In May 2023, agents from the United States Department of Homeland Security and Federal Bureau of Investigation raided JinkoSolar's offices in Jacksonville, Florida. A survey conducted by US Customs and Border Protection in 2024 indicated taking a strong enforcement approach that will be difficult to answer for small/medium-sized solar companies without stable supply chain. Increased enforcement was noted by Roth Capital Partners to be beneficial for larger manufacturers such as Jinko, who had "mostly cleared the UFLPA gauntlet". As of May 2024, no further action has been taken by federal officials on the matter.

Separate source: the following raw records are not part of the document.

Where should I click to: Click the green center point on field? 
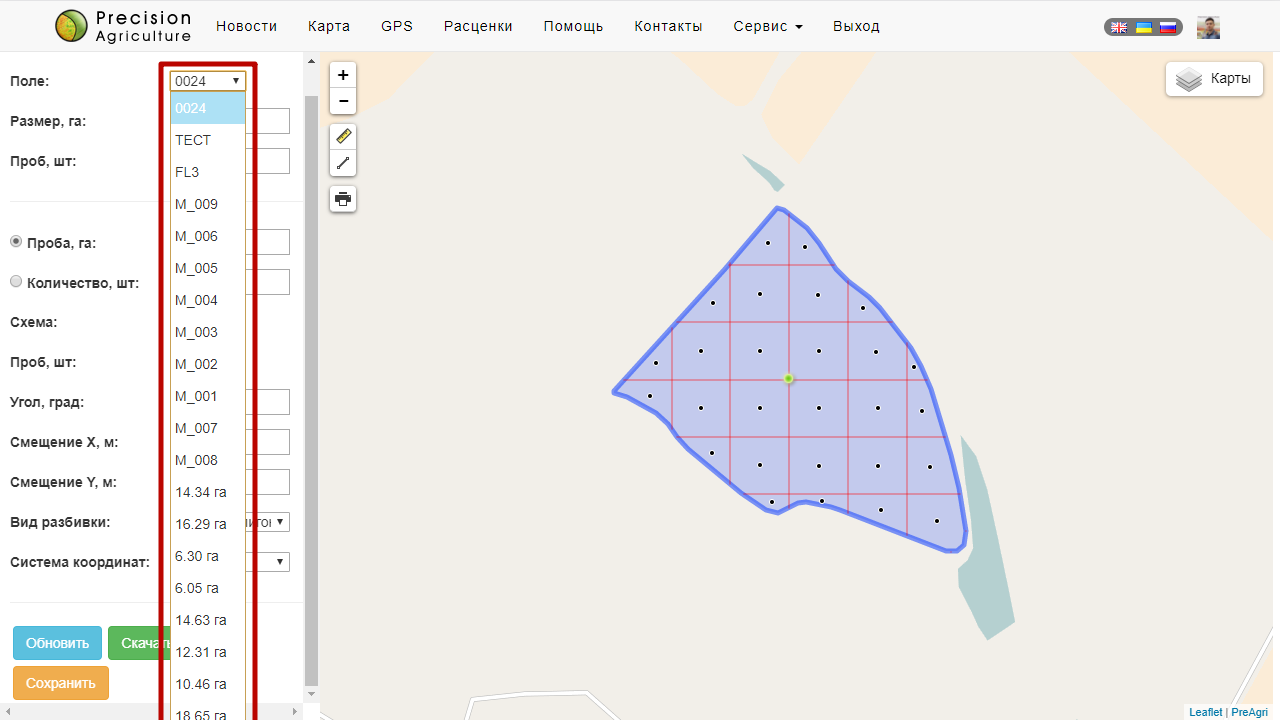pos(788,378)
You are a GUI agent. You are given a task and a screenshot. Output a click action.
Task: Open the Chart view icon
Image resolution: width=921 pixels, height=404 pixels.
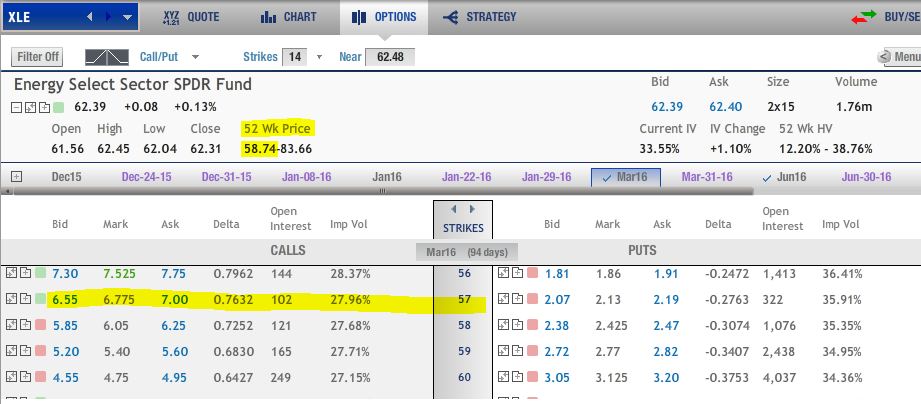[267, 17]
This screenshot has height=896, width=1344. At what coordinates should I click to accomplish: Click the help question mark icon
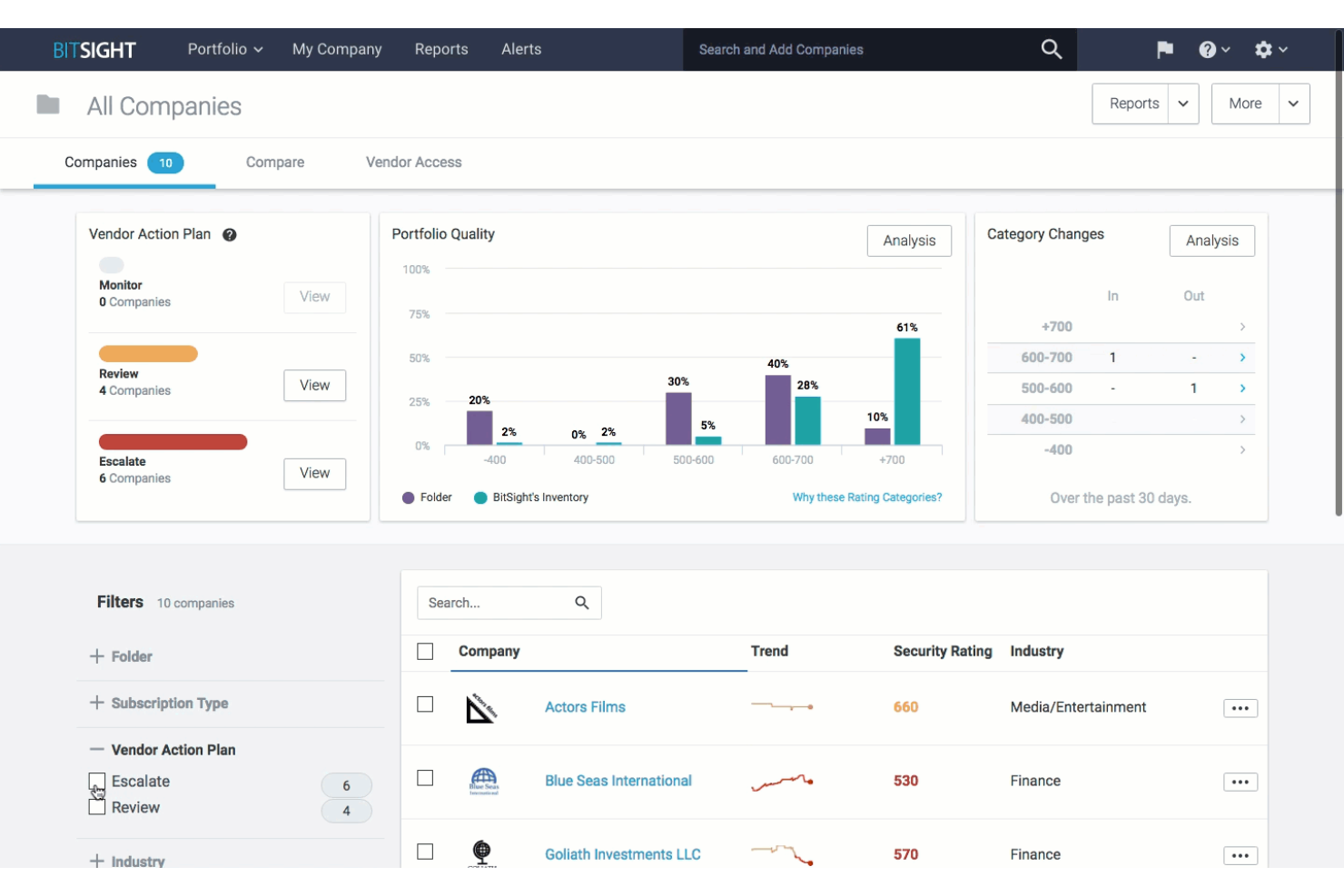pos(1208,49)
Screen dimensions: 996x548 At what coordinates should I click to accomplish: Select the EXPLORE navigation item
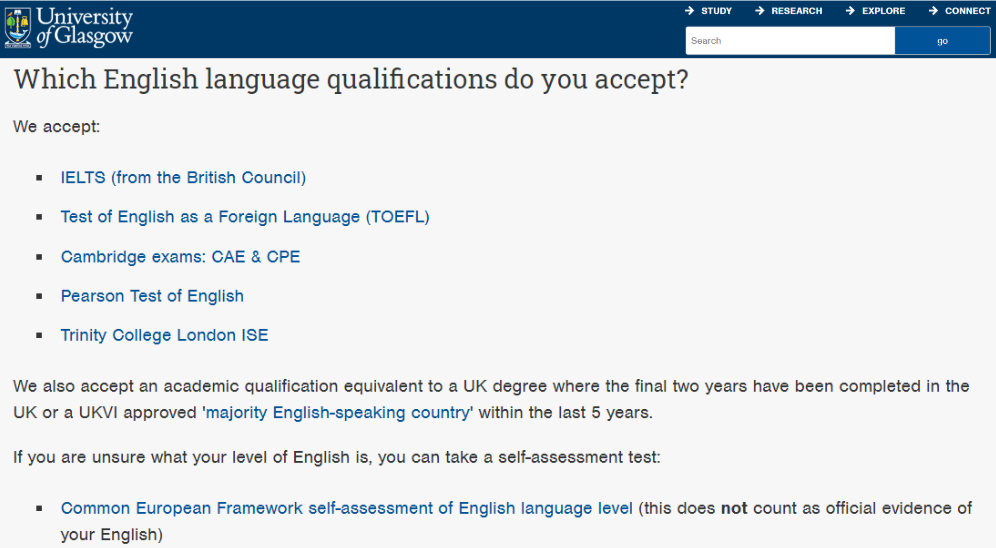point(883,11)
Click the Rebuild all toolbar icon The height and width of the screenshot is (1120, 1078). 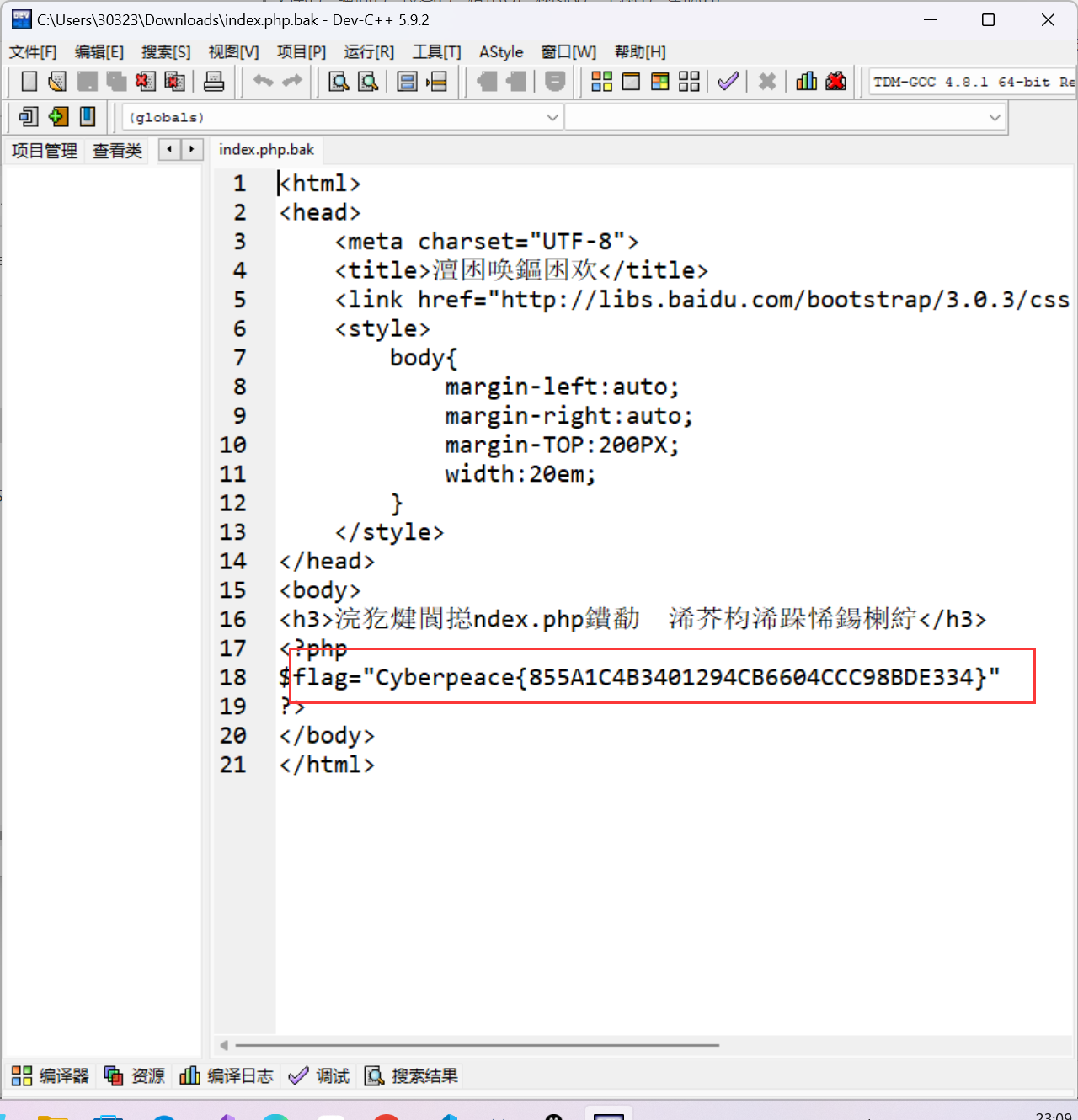click(689, 82)
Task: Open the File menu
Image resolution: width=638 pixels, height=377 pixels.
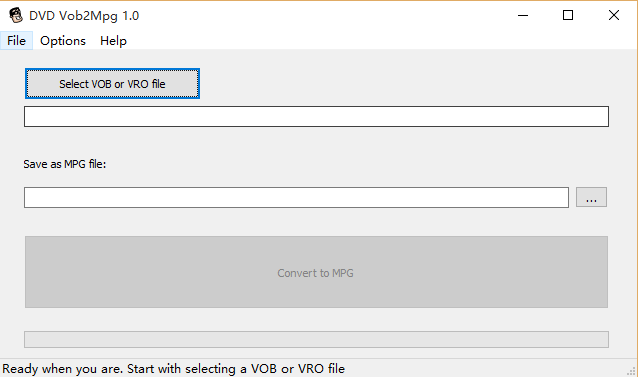Action: (16, 41)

In November 2024, JinkoSolar Holding Co. announced an offering of up to 4.5 billion yuan seeking a listing on the Frankfurt stock exchange.

JinkoSolar is a member of the Silicon Module Super League. The four other original members of the group are Canadian Solar, Hanwha Q CELLS, JA Solar, and Trina Solar.

== Business trends ==

| Year | Net Revenue | Net income | Module shipments |
|---|---|---|---|
| 2016 | ¥21.40 billion (US$3.08 billion) | ¥1.25 billion (US$179.4 million) | 6,656 MW |
| 2017 | ¥26.47 billion (US$4.07 billion) | ¥209.0 million (US$32.1 million) | 9,807 MW |
| 2018 | ¥25.04 billion (US$3.64 billion) | ¥435.8 million (US$63.4 million) | 11,400 MW |
| 2019 | ¥29.75 billion (US$4.27 billion) | ¥898.7 million (US$129.1 million) | 14,300 MW |
| 2020 | US$5.38 billion | US$146.9 million | 18,771 MW |
| 2021 | ¥40.83 billion (US$6.41 billion) | ¥721.0 million (US$113.1 million) | 25,242 MW |
| 2022 | ¥83.53 billion (US$12.11 billion) | ¥665.2 million (US$96.4 million) | 46,580 MW |
| 2023 | ¥118.68 billion (US$16.72 billion) | ¥3.45 billion (US$485.6 million) | 83,562 MW |
| 2024 | ¥92.26 billion (US$12.64 billion) | ¥57.5 million (US$7.9 million) | 99,596 MW |

== Manufacturing ==
JinkoSolar produces ingots, wafers, cells, and modules. Solar photovoltaic modules are the company's main product.

In 2015, JinkoSolar entered a partnership with DuPont to incorporate materials into photovoltaic metallization pastes and polyvinyl fluoride films in its solar modules.

JinkoSolar began mass production of n-type TOPCon cells in 2019. Also in 2019, Jinko officially opened the company's first U.S. factory. In 2022, the company established a factory in Vietnam.